A Embaixada dos Estados Unidos no Brasil divulgou, nesta quinta-feira (7), uma nova nota atacando o ministro Alexandre de Moraes, do Supremo Tribunal Federal (STF), e ampliando o alvo das críticas para seus aliados. O comunicado afirma que pessoas que apoiarem ou facilitarem a conduta do magistrado também podem sofrer punições previstas na Lei Magnitsky, a mesma utilizada pelo presidente Donald Trump para sancionar Moraes.
“O ministro Moraes é o principal arquiteto da censura e perseguição contra Bolsonaro e apoiadores. Suas flagrantes violações de direitos humanos resultaram em sanções pela Lei Magnitsky, determinadas pelo presidente Trump. Os aliados de Moraes no Judiciário e em outras esferas estão avisados para não apoiar, nem facilitar a conduta de Moraes”, diz a nota.
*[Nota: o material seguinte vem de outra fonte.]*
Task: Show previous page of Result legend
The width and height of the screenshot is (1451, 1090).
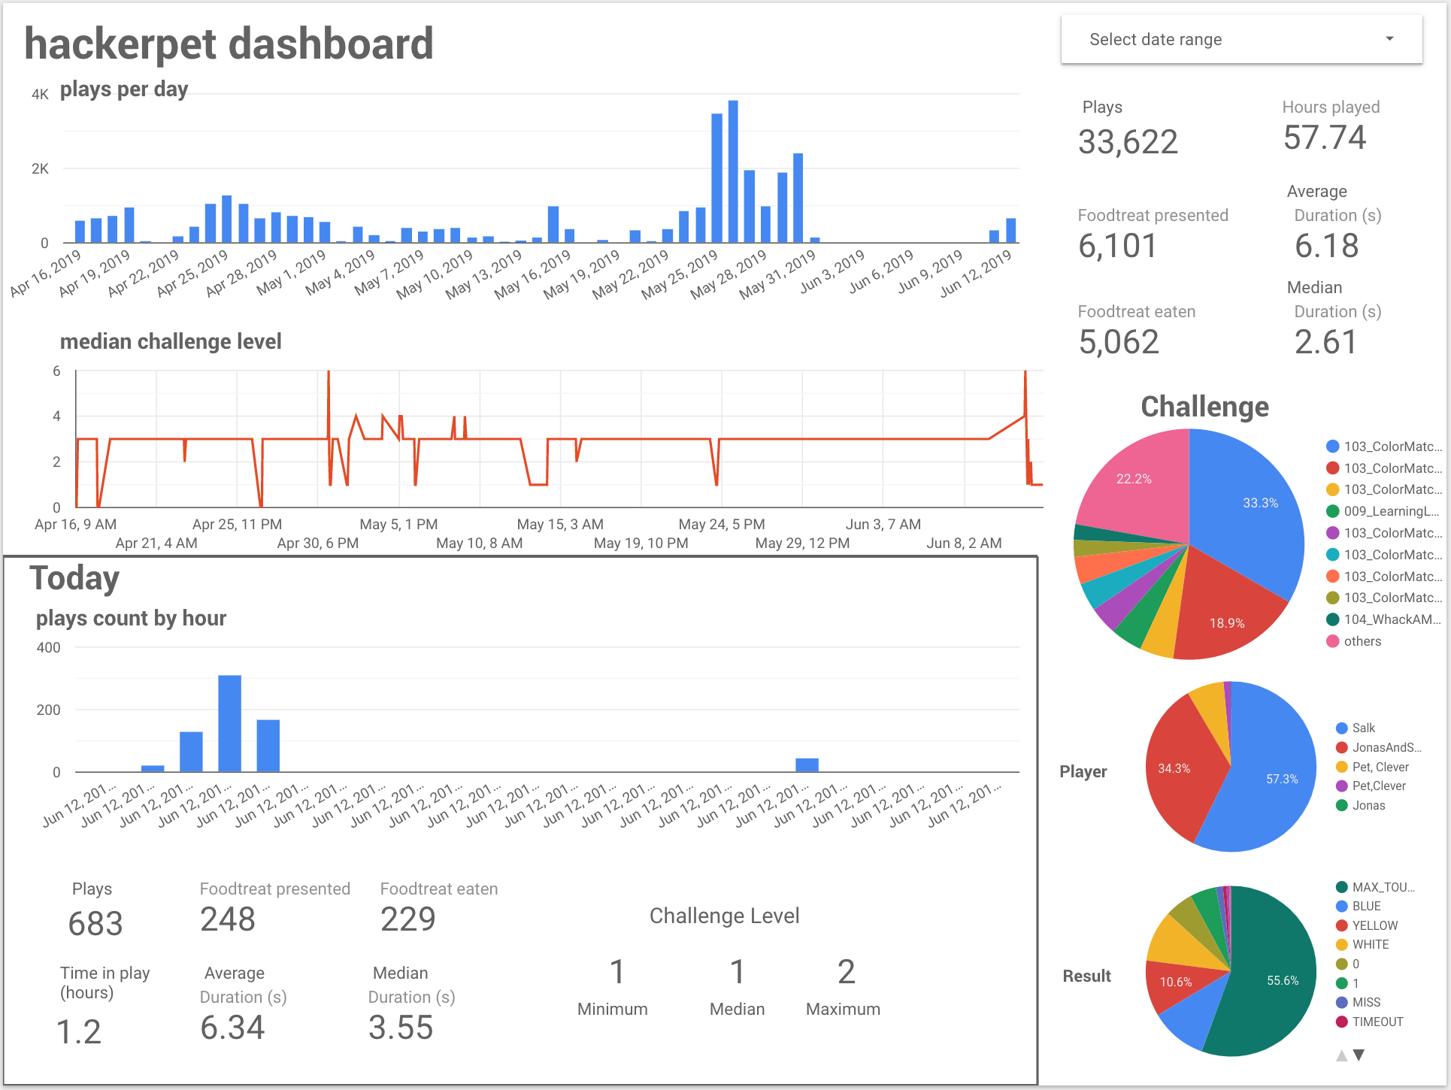Action: (x=1342, y=1055)
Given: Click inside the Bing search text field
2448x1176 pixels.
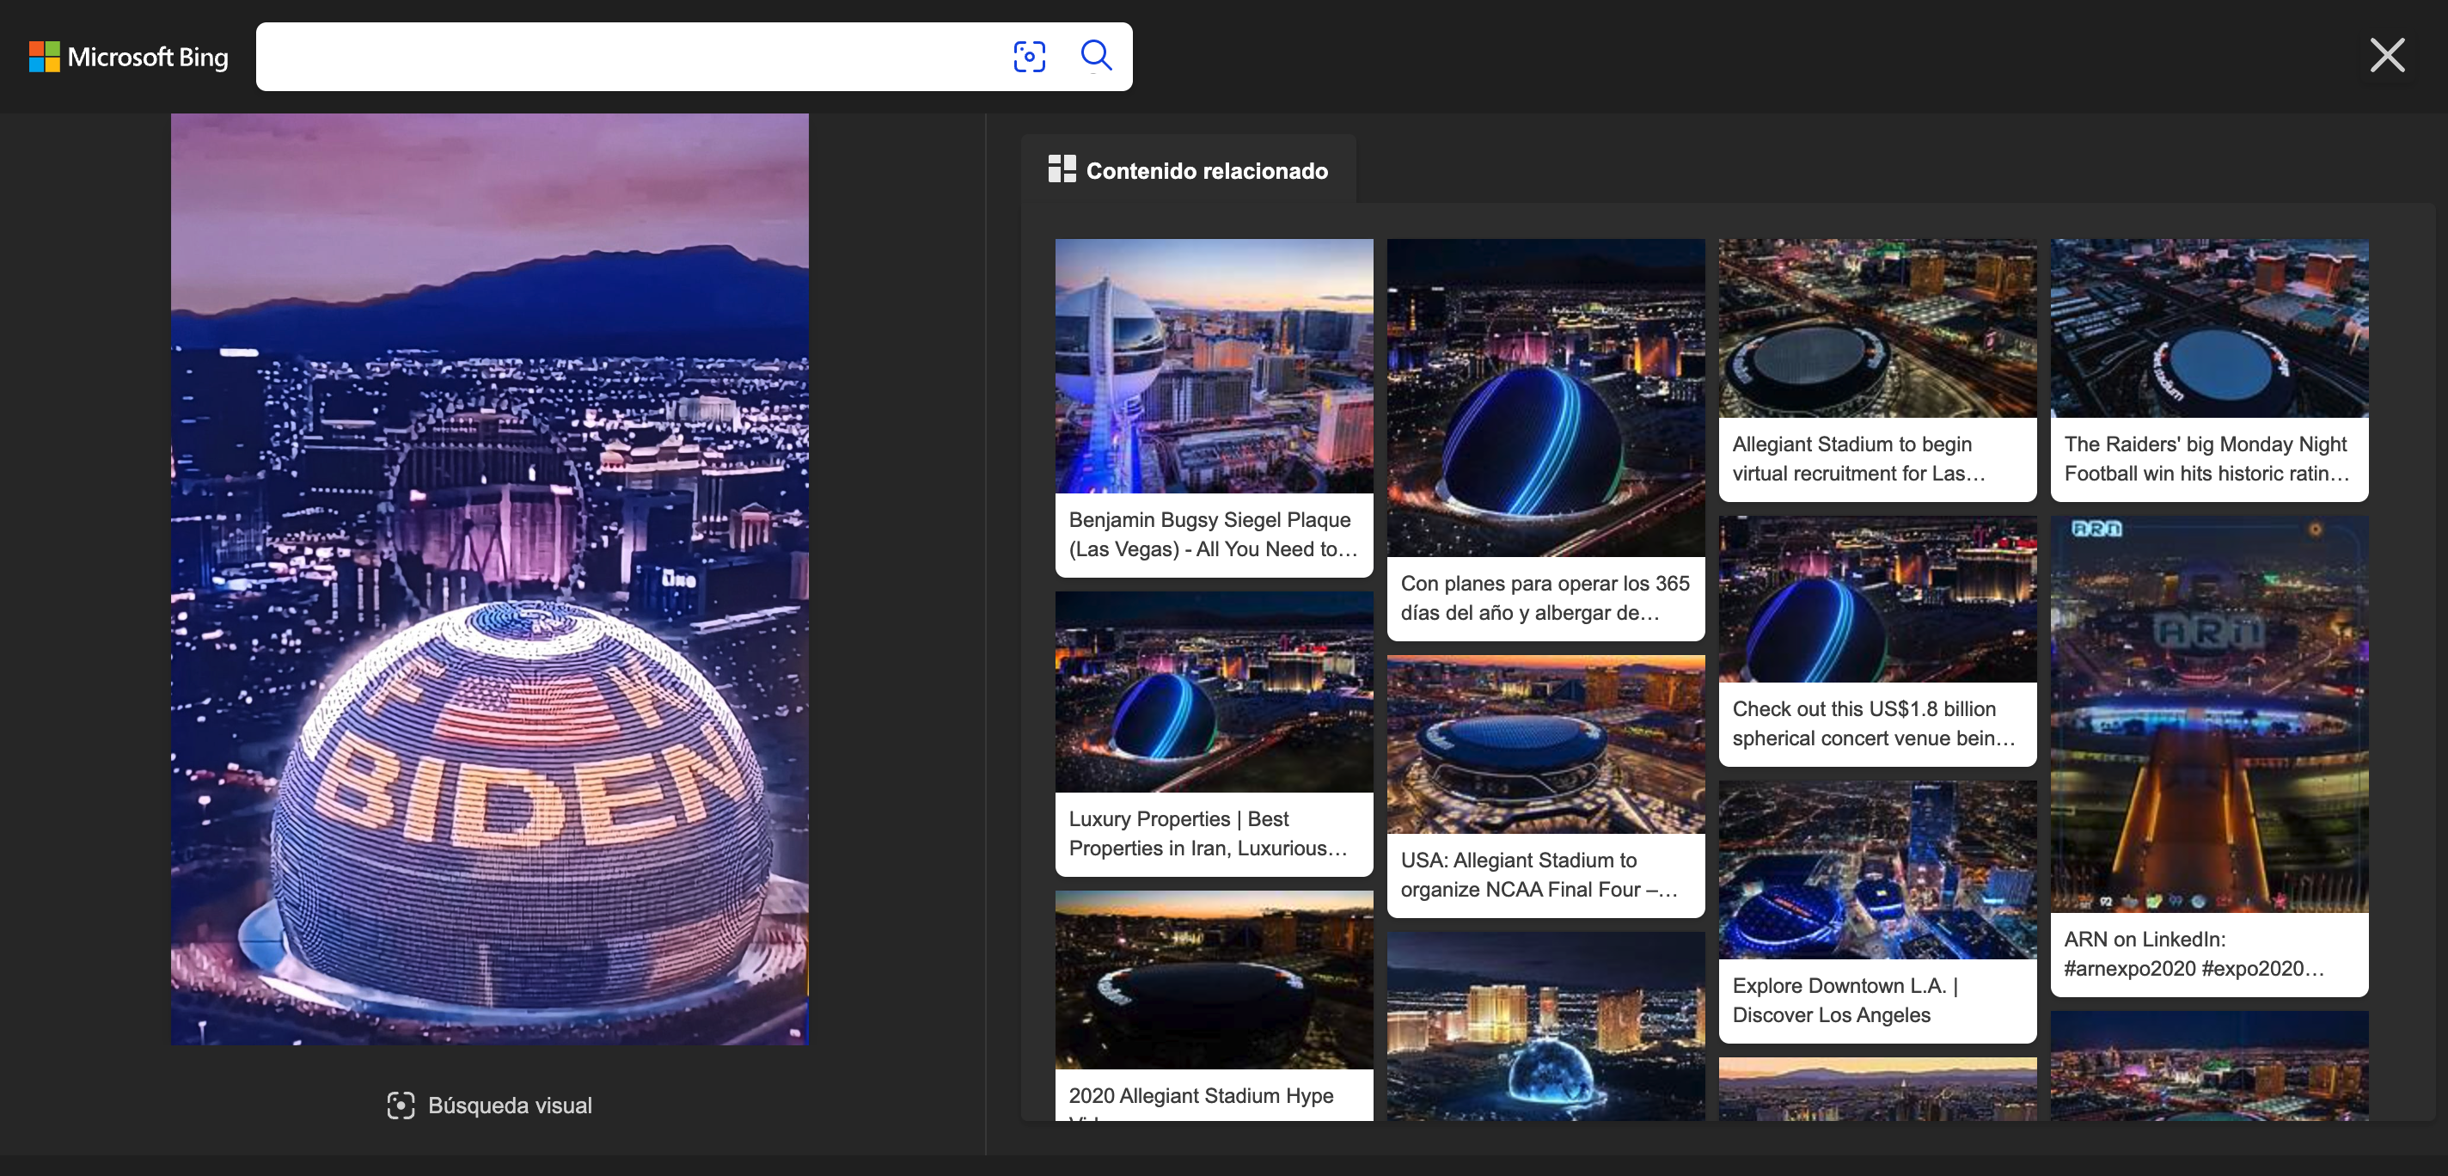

A manifestação ocorre três dias após Moraes determinar a prisão domiciliar de Jair Bolsonaro por “reiterado descumprimento das medidas cautelares” impostas pelo Supremo. Pela decisão, o ex-presidente só pode receber visitas de advogados ou pessoas previamente autorizadas pelo STF.
Essa não é a primeira vez que a representação diplomática norte-americana ataca publicamente o magistrado. Em 24 de julho, a embaixada já havia classificado Moraes como “o coração pulsante do complexo de perseguição e censura contra Jair Bolsonaro”.